Dive Brief:
- Average blended commodity prices at MRFs in the Northeastern United States were nearly 40% higher in Q2 compared with the same period a year ago, according to a report from the Northeast Recycling Council.
- The average value per ton for residential blended recyclables was $117.84 a ton, up 37.6% year over year, according to the report. When factoring in costs to dispose of residuals, that price was $108.83, up 41.4%.

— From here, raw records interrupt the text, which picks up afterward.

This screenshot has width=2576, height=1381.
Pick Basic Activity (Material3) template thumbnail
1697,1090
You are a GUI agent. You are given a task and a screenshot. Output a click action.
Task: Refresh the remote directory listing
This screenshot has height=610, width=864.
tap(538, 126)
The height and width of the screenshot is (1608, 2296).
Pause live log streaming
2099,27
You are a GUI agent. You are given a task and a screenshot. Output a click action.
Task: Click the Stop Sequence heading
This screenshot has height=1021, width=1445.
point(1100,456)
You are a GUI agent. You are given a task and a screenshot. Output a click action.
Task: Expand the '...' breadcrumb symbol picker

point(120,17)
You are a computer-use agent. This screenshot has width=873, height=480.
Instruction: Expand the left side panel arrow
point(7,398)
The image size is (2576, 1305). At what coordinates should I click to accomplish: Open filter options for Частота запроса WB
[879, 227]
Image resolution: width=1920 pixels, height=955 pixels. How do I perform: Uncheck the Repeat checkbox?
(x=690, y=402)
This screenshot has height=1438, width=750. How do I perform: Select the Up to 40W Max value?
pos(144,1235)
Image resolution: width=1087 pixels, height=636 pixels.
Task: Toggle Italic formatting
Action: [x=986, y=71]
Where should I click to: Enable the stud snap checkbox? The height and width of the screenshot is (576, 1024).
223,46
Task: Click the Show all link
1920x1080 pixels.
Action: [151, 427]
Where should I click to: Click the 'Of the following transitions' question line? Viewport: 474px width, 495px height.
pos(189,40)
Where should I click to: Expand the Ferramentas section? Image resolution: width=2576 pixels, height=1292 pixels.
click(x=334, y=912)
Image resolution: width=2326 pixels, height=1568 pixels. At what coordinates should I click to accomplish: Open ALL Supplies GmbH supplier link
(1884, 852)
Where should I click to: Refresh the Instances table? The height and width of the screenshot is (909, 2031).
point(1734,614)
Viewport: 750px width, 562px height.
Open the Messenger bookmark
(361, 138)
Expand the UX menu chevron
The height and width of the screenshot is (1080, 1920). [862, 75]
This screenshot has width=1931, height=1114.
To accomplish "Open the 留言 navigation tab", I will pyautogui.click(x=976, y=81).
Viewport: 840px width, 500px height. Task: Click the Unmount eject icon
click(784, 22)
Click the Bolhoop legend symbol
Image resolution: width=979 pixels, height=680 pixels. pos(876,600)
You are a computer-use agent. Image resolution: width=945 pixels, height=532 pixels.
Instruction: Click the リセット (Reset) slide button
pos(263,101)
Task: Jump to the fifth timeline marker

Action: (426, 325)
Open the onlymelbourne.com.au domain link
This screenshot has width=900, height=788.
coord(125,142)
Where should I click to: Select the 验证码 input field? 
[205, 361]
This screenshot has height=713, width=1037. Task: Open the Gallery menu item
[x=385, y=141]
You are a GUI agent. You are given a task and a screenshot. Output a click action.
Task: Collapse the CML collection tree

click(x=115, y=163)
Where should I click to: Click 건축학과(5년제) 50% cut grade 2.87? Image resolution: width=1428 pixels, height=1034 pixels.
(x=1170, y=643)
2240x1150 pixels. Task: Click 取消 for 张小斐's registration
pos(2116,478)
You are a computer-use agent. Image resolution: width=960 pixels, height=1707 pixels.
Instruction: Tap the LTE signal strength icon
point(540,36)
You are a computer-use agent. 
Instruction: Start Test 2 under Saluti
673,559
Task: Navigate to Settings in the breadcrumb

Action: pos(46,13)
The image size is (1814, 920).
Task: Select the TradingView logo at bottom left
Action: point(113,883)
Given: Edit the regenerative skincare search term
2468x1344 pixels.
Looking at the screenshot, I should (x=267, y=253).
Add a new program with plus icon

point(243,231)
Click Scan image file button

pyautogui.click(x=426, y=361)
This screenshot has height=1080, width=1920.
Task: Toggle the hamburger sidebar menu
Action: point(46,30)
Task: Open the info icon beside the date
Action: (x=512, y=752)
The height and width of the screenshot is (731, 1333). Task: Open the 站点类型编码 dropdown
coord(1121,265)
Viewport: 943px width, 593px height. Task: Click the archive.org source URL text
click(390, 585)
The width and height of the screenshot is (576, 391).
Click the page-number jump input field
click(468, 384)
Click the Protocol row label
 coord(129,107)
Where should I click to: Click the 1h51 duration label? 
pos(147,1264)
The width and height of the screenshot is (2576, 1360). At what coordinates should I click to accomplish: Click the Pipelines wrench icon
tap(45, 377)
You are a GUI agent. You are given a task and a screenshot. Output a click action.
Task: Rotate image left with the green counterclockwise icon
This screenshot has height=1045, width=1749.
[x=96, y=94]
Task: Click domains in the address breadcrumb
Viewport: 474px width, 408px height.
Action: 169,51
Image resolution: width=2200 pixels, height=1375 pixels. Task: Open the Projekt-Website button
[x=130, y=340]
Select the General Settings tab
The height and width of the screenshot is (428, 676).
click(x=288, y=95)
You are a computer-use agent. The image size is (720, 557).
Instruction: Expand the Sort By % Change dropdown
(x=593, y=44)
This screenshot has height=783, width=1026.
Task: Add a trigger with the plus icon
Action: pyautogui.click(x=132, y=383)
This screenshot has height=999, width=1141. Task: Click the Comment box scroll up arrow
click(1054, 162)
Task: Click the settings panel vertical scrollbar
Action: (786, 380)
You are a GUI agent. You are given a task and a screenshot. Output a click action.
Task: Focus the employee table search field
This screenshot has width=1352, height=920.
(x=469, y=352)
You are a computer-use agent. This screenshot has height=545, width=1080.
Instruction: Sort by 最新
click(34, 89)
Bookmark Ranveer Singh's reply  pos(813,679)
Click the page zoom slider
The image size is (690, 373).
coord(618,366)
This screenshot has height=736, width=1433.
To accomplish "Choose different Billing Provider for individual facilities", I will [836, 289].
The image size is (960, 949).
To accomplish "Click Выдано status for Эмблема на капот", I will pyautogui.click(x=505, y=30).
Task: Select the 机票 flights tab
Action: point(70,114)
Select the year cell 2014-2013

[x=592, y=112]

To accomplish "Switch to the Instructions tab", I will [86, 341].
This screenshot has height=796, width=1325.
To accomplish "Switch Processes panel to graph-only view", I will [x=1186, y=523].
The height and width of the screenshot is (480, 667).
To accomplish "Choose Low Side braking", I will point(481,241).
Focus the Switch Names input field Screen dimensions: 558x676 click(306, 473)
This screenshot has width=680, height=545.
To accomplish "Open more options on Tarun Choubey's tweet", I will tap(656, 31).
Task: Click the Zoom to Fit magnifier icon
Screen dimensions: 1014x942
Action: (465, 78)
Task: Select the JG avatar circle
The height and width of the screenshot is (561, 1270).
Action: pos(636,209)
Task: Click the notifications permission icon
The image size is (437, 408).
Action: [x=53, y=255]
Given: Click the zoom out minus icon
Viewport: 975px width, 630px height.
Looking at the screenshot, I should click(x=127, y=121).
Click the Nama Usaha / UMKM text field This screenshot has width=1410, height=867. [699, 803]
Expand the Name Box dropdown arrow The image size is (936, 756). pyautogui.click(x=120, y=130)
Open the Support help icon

- The MRF values report, which includes data across 11 states, also showed a slight increase in the average commodity price compared with Q1. The average value increased by 5% from the previous quarter, or 6% when factoring in the cost of managing residuals.
Dive Insight:
NERC’s MRF Values Survey Report, which has been published for the last five years, aims to reflect a regional look at price trends compared with the broader U.S. It’s also part of NERC’s ongoing work to promote and boost recycled commodity supply and demand in the Northeast, particularly as disposal capacity is tighter than some other areas of the country, said Megan Schulz-Fontes, NERC’s executive director.
The 15 MRFs included in the survey operate in locations with different types of laws and collection options, but NERC does not provide identifying details on specific companies or facility size in order to keep aggregate data anonymous. NERC is conducting outreach to get more MRFs to participate in the quarterly survey, which Schulz-Fontes said would help provide a fuller picture of commodity value trends for a broader range of MRF facilities.
The report includes results from 10 single-stream and five dual-stream or source-separated MRFs. Single-stream MRFs reported a blended value of $122.93 per ton, or $114.68 with residuals. Dual-stream or source-separated MRFs reported $108.55 a ton, or $98.40 with residuals. Values rose 11% from the previous quarter for single-stream MRFs, but fell 14% for the other MRFs.
NERC says the Q2 commodity increases can be attributed to “national and regional trends.” The trend of increased values in the report was also reflected in recent earnings calls for waste companies. That includes Casella Waste Systems, which operates mainly in the Northeast and parts of the mid-Atlantic. Executives reported Casella’s average commodity revenue per ton in Q2 was up 50% year over year, though the company pointed to collection efficiencies and MRF upgrades as contributing factors.
Four of the states included in the report have beverage container deposit laws: Maine, Massachusetts, New York and Vermont. That means MRFs reporting data in those states are likely to have less revenue from glass bottles, PET bottles and aluminum cans, according to the report.
Processing costs for Q2 were about $90 a ton, down from about $96 a ton in Q1. Throughout the previous year, those costs were between $88 and $93, according to the report, though NERC says it does not have “an opinion or explanation” for variations in the cost from quarter to quarter.
NERC is also gathering other commodity-related data for future reports, Schulz-Fontes said. That includes a forthcoming report on the “flow of glass” throughout the Northeast, she said.
“We surveyed the states and we got a lot of data from waste characterization studies as well as general recycling data,” she said. “It will also look at the states with deposit return systems and those without, and how that affects the numbers.”